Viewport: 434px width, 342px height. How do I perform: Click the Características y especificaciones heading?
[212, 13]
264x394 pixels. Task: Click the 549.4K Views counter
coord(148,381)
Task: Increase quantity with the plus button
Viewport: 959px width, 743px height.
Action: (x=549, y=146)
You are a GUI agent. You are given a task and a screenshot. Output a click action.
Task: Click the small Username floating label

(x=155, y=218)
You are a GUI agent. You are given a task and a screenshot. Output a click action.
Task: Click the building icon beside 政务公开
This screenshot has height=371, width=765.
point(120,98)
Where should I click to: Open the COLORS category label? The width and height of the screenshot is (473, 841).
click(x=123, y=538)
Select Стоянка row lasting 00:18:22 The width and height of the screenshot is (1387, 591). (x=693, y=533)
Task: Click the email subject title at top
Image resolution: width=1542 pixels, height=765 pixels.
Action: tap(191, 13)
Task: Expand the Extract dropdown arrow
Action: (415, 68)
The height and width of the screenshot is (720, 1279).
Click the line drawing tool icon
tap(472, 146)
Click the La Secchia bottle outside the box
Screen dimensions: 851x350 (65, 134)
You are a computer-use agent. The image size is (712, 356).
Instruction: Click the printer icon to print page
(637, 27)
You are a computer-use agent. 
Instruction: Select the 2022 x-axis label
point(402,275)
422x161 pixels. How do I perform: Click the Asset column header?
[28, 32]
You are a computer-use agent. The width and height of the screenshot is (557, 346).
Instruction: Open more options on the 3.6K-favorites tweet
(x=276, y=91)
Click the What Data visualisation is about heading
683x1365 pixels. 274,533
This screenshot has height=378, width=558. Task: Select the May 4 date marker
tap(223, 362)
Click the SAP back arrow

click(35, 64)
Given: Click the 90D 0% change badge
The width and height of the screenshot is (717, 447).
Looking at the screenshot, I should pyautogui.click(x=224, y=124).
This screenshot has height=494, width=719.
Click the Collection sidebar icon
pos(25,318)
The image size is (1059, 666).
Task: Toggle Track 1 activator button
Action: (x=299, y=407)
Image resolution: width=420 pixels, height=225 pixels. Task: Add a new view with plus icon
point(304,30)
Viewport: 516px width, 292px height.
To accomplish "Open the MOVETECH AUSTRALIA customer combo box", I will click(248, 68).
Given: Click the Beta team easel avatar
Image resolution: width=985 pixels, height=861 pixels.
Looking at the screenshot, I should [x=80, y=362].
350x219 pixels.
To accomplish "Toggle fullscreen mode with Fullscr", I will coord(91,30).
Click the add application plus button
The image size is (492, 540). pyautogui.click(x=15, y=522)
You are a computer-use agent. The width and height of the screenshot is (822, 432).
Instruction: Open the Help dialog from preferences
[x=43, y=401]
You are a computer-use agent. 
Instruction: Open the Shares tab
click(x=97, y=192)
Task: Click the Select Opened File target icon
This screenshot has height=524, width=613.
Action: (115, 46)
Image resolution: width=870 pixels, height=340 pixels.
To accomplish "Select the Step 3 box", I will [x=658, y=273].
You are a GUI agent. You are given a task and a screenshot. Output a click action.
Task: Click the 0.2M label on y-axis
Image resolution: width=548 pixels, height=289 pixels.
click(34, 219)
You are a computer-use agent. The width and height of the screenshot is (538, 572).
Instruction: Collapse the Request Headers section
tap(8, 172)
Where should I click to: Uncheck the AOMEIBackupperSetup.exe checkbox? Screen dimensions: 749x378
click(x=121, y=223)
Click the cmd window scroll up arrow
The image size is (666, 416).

☆ ☆ ☆ ☆ ☆ ☆ ☆

▶ **What you have to do**: Take the material above and transcribe all of it exactly.

▶ **Solution below**:
Viewport: 434px width, 342px height. How do I perform: Click the Características y especificaciones heading?
[212, 13]
264x394 pixels. Task: Click the 549.4K Views counter
coord(148,381)
Task: Increase quantity with the plus button
Viewport: 959px width, 743px height.
Action: (x=549, y=146)
You are a GUI agent. You are given a task and a screenshot. Output a click action.
Task: Click the small Username floating label

(x=155, y=218)
You are a GUI agent. You are given a task and a screenshot. Output a click action.
Task: Click the building icon beside 政务公开
This screenshot has height=371, width=765.
point(120,98)
Where should I click to: Open the COLORS category label? The width and height of the screenshot is (473, 841).
click(x=123, y=538)
Select Стоянка row lasting 00:18:22 The width and height of the screenshot is (1387, 591). (x=693, y=533)
Task: Click the email subject title at top
Image resolution: width=1542 pixels, height=765 pixels.
Action: tap(191, 13)
Task: Expand the Extract dropdown arrow
Action: (415, 68)
The height and width of the screenshot is (720, 1279).
Click the line drawing tool icon
tap(472, 146)
Click the La Secchia bottle outside the box
Screen dimensions: 851x350 (65, 134)
You are a computer-use agent. The image size is (712, 356).
Instruction: Click the printer icon to print page
(637, 27)
You are a computer-use agent. 
Instruction: Select the 2022 x-axis label
point(402,275)
422x161 pixels. How do I perform: Click the Asset column header?
[28, 32]
You are a computer-use agent. The width and height of the screenshot is (557, 346).
Instruction: Open more options on the 3.6K-favorites tweet
(x=276, y=91)
Click the What Data visualisation is about heading
683x1365 pixels. 274,533
This screenshot has height=378, width=558. Task: Select the May 4 date marker
tap(223, 362)
Click the SAP back arrow

click(35, 64)
Given: Click the 90D 0% change badge
The width and height of the screenshot is (717, 447).
Looking at the screenshot, I should pyautogui.click(x=224, y=124).
This screenshot has height=494, width=719.
Click the Collection sidebar icon
pos(25,318)
The image size is (1059, 666).
Task: Toggle Track 1 activator button
Action: (x=299, y=407)
Image resolution: width=420 pixels, height=225 pixels. Task: Add a new view with plus icon
point(304,30)
Viewport: 516px width, 292px height.
To accomplish "Open the MOVETECH AUSTRALIA customer combo box", I will click(248, 68).
Given: Click the Beta team easel avatar
Image resolution: width=985 pixels, height=861 pixels.
Looking at the screenshot, I should [x=80, y=362].
350x219 pixels.
To accomplish "Toggle fullscreen mode with Fullscr", I will coord(91,30).
Click the add application plus button
The image size is (492, 540). pyautogui.click(x=15, y=522)
You are a computer-use agent. The width and height of the screenshot is (822, 432).
Instruction: Open the Help dialog from preferences
[x=43, y=401]
You are a computer-use agent. 
Instruction: Open the Shares tab
click(x=97, y=192)
Task: Click the Select Opened File target icon
This screenshot has height=524, width=613.
Action: (115, 46)
Image resolution: width=870 pixels, height=340 pixels.
To accomplish "Select the Step 3 box", I will [x=658, y=273].
You are a GUI agent. You are given a task and a screenshot. Output a click action.
Task: Click the 0.2M label on y-axis
Image resolution: width=548 pixels, height=289 pixels.
click(34, 219)
You are a computer-use agent. The width and height of the screenshot is (538, 572).
Instruction: Collapse the Request Headers section
tap(8, 172)
Where should I click to: Uncheck the AOMEIBackupperSetup.exe checkbox? Screen dimensions: 749x378
click(x=121, y=223)
Click the cmd window scroll up arrow
The image size is (666, 416).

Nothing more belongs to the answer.